What to do.
Convert every line of the data below into a JSON list of strings, with one string per line and blank lines omitted.

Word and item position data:
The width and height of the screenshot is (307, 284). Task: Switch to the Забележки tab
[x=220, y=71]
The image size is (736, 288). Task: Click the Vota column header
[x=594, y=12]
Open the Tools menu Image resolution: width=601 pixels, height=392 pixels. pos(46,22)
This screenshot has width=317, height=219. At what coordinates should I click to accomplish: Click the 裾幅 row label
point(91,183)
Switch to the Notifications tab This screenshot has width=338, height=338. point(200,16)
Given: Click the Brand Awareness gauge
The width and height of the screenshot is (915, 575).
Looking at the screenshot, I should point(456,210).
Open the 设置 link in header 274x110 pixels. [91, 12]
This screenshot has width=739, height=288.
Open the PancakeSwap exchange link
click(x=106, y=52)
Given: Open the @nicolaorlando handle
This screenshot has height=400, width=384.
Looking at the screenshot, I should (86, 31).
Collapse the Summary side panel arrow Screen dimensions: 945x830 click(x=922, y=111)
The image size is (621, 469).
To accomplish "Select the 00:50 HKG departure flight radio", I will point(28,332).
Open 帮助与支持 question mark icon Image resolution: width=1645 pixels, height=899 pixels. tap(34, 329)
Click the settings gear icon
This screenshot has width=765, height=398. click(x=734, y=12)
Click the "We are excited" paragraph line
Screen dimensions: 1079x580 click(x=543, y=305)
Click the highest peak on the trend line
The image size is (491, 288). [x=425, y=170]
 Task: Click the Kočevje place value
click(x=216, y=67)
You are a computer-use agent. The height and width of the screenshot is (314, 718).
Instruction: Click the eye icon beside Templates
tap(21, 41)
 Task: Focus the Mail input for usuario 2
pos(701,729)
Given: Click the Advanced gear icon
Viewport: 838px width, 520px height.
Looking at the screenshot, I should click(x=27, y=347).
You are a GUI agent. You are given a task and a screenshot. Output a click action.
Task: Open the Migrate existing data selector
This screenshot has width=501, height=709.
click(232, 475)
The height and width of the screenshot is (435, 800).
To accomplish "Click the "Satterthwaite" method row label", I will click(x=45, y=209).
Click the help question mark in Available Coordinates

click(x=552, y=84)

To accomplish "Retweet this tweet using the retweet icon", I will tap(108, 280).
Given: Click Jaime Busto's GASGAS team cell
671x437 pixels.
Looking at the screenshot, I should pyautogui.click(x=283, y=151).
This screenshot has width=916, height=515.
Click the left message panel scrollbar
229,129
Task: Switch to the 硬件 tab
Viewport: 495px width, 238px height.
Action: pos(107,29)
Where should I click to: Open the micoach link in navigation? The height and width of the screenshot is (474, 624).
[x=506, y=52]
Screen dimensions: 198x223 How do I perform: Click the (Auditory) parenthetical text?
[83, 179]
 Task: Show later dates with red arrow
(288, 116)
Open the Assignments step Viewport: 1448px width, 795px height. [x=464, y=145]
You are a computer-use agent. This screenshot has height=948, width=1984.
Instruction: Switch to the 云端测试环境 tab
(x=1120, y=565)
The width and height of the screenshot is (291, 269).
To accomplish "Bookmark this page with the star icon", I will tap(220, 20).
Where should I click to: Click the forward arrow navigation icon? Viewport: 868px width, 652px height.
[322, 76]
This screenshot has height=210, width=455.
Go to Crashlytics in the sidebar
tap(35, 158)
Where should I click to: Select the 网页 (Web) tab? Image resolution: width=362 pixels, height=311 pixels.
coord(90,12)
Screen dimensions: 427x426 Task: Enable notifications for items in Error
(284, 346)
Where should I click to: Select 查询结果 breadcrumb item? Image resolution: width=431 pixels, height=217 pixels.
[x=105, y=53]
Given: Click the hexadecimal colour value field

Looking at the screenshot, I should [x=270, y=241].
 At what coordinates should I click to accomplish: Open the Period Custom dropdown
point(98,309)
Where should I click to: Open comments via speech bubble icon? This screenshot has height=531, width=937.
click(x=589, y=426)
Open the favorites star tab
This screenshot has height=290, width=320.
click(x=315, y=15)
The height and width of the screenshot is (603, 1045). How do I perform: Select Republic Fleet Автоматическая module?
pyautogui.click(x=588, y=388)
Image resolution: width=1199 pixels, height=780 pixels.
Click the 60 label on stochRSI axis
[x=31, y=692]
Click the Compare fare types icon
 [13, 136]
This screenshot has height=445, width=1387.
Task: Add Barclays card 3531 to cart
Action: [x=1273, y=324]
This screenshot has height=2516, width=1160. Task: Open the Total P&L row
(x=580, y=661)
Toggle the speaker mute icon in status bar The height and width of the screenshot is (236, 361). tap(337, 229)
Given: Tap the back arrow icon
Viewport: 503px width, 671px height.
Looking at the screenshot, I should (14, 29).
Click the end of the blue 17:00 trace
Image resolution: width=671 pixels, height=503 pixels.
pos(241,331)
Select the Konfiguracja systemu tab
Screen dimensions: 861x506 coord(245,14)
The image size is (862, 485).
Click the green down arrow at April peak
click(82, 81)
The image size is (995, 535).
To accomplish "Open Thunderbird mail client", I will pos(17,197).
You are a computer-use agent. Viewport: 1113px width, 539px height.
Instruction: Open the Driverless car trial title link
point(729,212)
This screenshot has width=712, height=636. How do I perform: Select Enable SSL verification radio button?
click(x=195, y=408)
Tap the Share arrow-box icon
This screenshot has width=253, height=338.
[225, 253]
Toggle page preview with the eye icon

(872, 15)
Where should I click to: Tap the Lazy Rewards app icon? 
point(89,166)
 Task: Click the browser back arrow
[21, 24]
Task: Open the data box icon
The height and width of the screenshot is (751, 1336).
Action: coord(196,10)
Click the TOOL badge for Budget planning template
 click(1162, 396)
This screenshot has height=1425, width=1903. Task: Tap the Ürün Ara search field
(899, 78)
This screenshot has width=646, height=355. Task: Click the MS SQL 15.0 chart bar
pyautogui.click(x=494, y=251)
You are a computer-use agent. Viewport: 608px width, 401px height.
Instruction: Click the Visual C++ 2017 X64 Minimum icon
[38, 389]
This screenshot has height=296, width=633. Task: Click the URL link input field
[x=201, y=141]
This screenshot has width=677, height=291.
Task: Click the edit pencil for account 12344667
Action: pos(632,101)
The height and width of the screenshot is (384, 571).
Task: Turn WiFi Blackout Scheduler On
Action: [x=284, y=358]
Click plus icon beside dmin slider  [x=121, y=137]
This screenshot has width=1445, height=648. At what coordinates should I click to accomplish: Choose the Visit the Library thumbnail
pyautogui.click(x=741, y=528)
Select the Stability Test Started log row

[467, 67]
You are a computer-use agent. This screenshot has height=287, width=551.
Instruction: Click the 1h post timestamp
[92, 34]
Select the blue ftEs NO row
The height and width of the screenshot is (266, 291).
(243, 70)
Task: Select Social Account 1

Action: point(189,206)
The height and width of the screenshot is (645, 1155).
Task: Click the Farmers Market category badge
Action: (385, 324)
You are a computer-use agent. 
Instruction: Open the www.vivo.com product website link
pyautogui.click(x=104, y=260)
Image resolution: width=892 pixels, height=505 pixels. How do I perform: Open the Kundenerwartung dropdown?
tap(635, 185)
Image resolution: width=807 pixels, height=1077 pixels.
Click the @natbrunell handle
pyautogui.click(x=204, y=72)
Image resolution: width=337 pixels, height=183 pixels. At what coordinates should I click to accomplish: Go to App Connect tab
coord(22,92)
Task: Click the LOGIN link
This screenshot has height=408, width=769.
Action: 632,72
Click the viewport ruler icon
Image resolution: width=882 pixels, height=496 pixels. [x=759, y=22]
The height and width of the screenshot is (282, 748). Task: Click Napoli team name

Final result.
[
  "The width and height of the screenshot is (307, 284). Task: Switch to the Забележки tab",
  "[x=220, y=71]",
  "The image size is (736, 288). Task: Click the Vota column header",
  "[x=594, y=12]",
  "Open the Tools menu Image resolution: width=601 pixels, height=392 pixels. pos(46,22)",
  "This screenshot has width=317, height=219. At what coordinates should I click to accomplish: Click the 裾幅 row label",
  "point(91,183)",
  "Switch to the Notifications tab This screenshot has width=338, height=338. point(200,16)",
  "Given: Click the Brand Awareness gauge",
  "The width and height of the screenshot is (915, 575).",
  "Looking at the screenshot, I should point(456,210).",
  "Open the 设置 link in header 274x110 pixels. [91, 12]",
  "This screenshot has width=739, height=288.",
  "Open the PancakeSwap exchange link",
  "click(x=106, y=52)",
  "Given: Open the @nicolaorlando handle",
  "This screenshot has height=400, width=384.",
  "Looking at the screenshot, I should (86, 31).",
  "Collapse the Summary side panel arrow Screen dimensions: 945x830 click(x=922, y=111)",
  "The image size is (621, 469).",
  "To accomplish \"Select the 00:50 HKG departure flight radio\", I will point(28,332).",
  "Open 帮助与支持 question mark icon Image resolution: width=1645 pixels, height=899 pixels. tap(34, 329)",
  "Click the settings gear icon",
  "This screenshot has width=765, height=398. click(x=734, y=12)",
  "Click the \"We are excited\" paragraph line",
  "Screen dimensions: 1079x580 click(x=543, y=305)",
  "Click the highest peak on the trend line",
  "The image size is (491, 288). [x=425, y=170]",
  " Task: Click the Kočevje place value",
  "click(x=216, y=67)",
  "You are a computer-use agent. The height and width of the screenshot is (314, 718).",
  "Instruction: Click the eye icon beside Templates",
  "tap(21, 41)",
  " Task: Focus the Mail input for usuario 2",
  "pos(701,729)",
  "Given: Click the Advanced gear icon",
  "Viewport: 838px width, 520px height.",
  "Looking at the screenshot, I should click(x=27, y=347).",
  "You are a GUI agent. You are given a task and a screenshot. Output a click action.",
  "Task: Open the Migrate existing data selector",
  "This screenshot has width=501, height=709.",
  "click(232, 475)",
  "The height and width of the screenshot is (435, 800).",
  "To accomplish \"Click the \"Satterthwaite\" method row label\", I will click(x=45, y=209).",
  "Click the help question mark in Available Coordinates",
  "click(x=552, y=84)",
  "To accomplish \"Retweet this tweet using the retweet icon\", I will tap(108, 280).",
  "Given: Click Jaime Busto's GASGAS team cell",
  "671x437 pixels.",
  "Looking at the screenshot, I should pyautogui.click(x=283, y=151).",
  "This screenshot has width=916, height=515.",
  "Click the left message panel scrollbar",
  "229,129",
  "Task: Switch to the 硬件 tab",
  "Viewport: 495px width, 238px height.",
  "Action: pos(107,29)",
  "Where should I click to: Open the micoach link in navigation? The height and width of the screenshot is (474, 624).",
  "[x=506, y=52]",
  "Screen dimensions: 198x223 How do I perform: Click the (Auditory) parenthetical text?",
  "[83, 179]",
  " Task: Show later dates with red arrow",
  "(288, 116)",
  "Open the Assignments step Viewport: 1448px width, 795px height. [x=464, y=145]",
  "You are a computer-use agent. This screenshot has height=948, width=1984.",
  "Instruction: Switch to the 云端测试环境 tab",
  "(x=1120, y=565)",
  "The width and height of the screenshot is (291, 269).",
  "To accomplish \"Bookmark this page with the star icon\", I will tap(220, 20).",
  "Where should I click to: Click the forward arrow navigation icon? Viewport: 868px width, 652px height.",
  "[322, 76]",
  "This screenshot has height=210, width=455.",
  "Go to Crashlytics in the sidebar",
  "tap(35, 158)",
  "Where should I click to: Select the 网页 (Web) tab? Image resolution: width=362 pixels, height=311 pixels.",
  "coord(90,12)",
  "Screen dimensions: 427x426 Task: Enable notifications for items in Error",
  "(284, 346)",
  "Where should I click to: Select 查询结果 breadcrumb item? Image resolution: width=431 pixels, height=217 pixels.",
  "[x=105, y=53]",
  "Given: Click the hexadecimal colour value field",
  "Looking at the screenshot, I should [x=270, y=241].",
  " At what coordinates should I click to accomplish: Open the Period Custom dropdown",
  "point(98,309)",
  "Where should I click to: Open comments via speech bubble icon? This screenshot has height=531, width=937.",
  "click(x=589, y=426)",
  "Open the favorites star tab",
  "This screenshot has height=290, width=320.",
  "click(x=315, y=15)",
  "The height and width of the screenshot is (603, 1045). How do I perform: Select Republic Fleet Автоматическая module?",
  "pyautogui.click(x=588, y=388)",
  "Image resolution: width=1199 pixels, height=780 pixels.",
  "Click the 60 label on stochRSI axis",
  "[x=31, y=692]",
  "Click the Compare fare types icon",
  " [13, 136]",
  "This screenshot has height=445, width=1387.",
  "Task: Add Barclays card 3531 to cart",
  "Action: [x=1273, y=324]",
  "This screenshot has height=2516, width=1160. Task: Open the Total P&L row",
  "(x=580, y=661)",
  "Toggle the speaker mute icon in status bar The height and width of the screenshot is (236, 361). tap(337, 229)",
  "Given: Tap the back arrow icon",
  "Viewport: 503px width, 671px height.",
  "Looking at the screenshot, I should (14, 29).",
  "Click the end of the blue 17:00 trace",
  "Image resolution: width=671 pixels, height=503 pixels.",
  "pos(241,331)",
  "Select the Konfiguracja systemu tab",
  "Screen dimensions: 861x506 coord(245,14)",
  "The image size is (862, 485).",
  "Click the green down arrow at April peak",
  "click(82, 81)",
  "The image size is (995, 535).",
  "To accomplish \"Open Thunderbird mail client\", I will pos(17,197).",
  "You are a computer-use agent. Viewport: 1113px width, 539px height.",
  "Instruction: Open the Driverless car trial title link",
  "point(729,212)",
  "This screenshot has width=712, height=636. How do I perform: Select Enable SSL verification radio button?",
  "click(x=195, y=408)",
  "Tap the Share arrow-box icon",
  "This screenshot has width=253, height=338.",
  "[225, 253]",
  "Toggle page preview with the eye icon",
  "(872, 15)",
  "Where should I click to: Tap the Lazy Rewards app icon? ",
  "point(89,166)",
  " Task: Click the browser back arrow",
  "[21, 24]",
  "Task: Open the data box icon",
  "The height and width of the screenshot is (751, 1336).",
  "Action: coord(196,10)",
  "Click the TOOL badge for Budget planning template",
  " click(1162, 396)",
  "This screenshot has height=1425, width=1903. Task: Tap the Ürün Ara search field",
  "(899, 78)",
  "This screenshot has width=646, height=355. Task: Click the MS SQL 15.0 chart bar",
  "pyautogui.click(x=494, y=251)",
  "You are a computer-use agent. Viewport: 608px width, 401px height.",
  "Instruction: Click the Visual C++ 2017 X64 Minimum icon",
  "[38, 389]",
  "This screenshot has height=296, width=633. Task: Click the URL link input field",
  "[x=201, y=141]",
  "This screenshot has width=677, height=291.",
  "Task: Click the edit pencil for account 12344667",
  "Action: pos(632,101)",
  "The height and width of the screenshot is (384, 571).",
  "Task: Turn WiFi Blackout Scheduler On",
  "Action: [x=284, y=358]",
  "Click plus icon beside dmin slider  [x=121, y=137]",
  "This screenshot has width=1445, height=648. At what coordinates should I click to accomplish: Choose the Visit the Library thumbnail",
  "pyautogui.click(x=741, y=528)",
  "Select the Stability Test Started log row",
  "[467, 67]",
  "You are a computer-use agent. This screenshot has height=287, width=551.",
  "Instruction: Click the 1h post timestamp",
  "[92, 34]",
  "Select the blue ftEs NO row",
  "The height and width of the screenshot is (266, 291).",
  "(243, 70)",
  "Task: Select Social Account 1",
  "Action: point(189,206)",
  "The height and width of the screenshot is (645, 1155).",
  "Task: Click the Farmers Market category badge",
  "Action: (385, 324)",
  "You are a computer-use agent. ",
  "Instruction: Open the www.vivo.com product website link",
  "pyautogui.click(x=104, y=260)",
  "Image resolution: width=892 pixels, height=505 pixels. How do I perform: Open the Kundenerwartung dropdown?",
  "tap(635, 185)",
  "Image resolution: width=807 pixels, height=1077 pixels.",
  "Click the @natbrunell handle",
  "pyautogui.click(x=204, y=72)",
  "Image resolution: width=337 pixels, height=183 pixels. At what coordinates should I click to accomplish: Go to App Connect tab",
  "coord(22,92)",
  "Task: Click the LOGIN link",
  "This screenshot has height=408, width=769.",
  "Action: 632,72",
  "Click the viewport ruler icon",
  "Image resolution: width=882 pixels, height=496 pixels. [x=759, y=22]",
  "The height and width of the screenshot is (282, 748). Task: Click Napoli team name"
]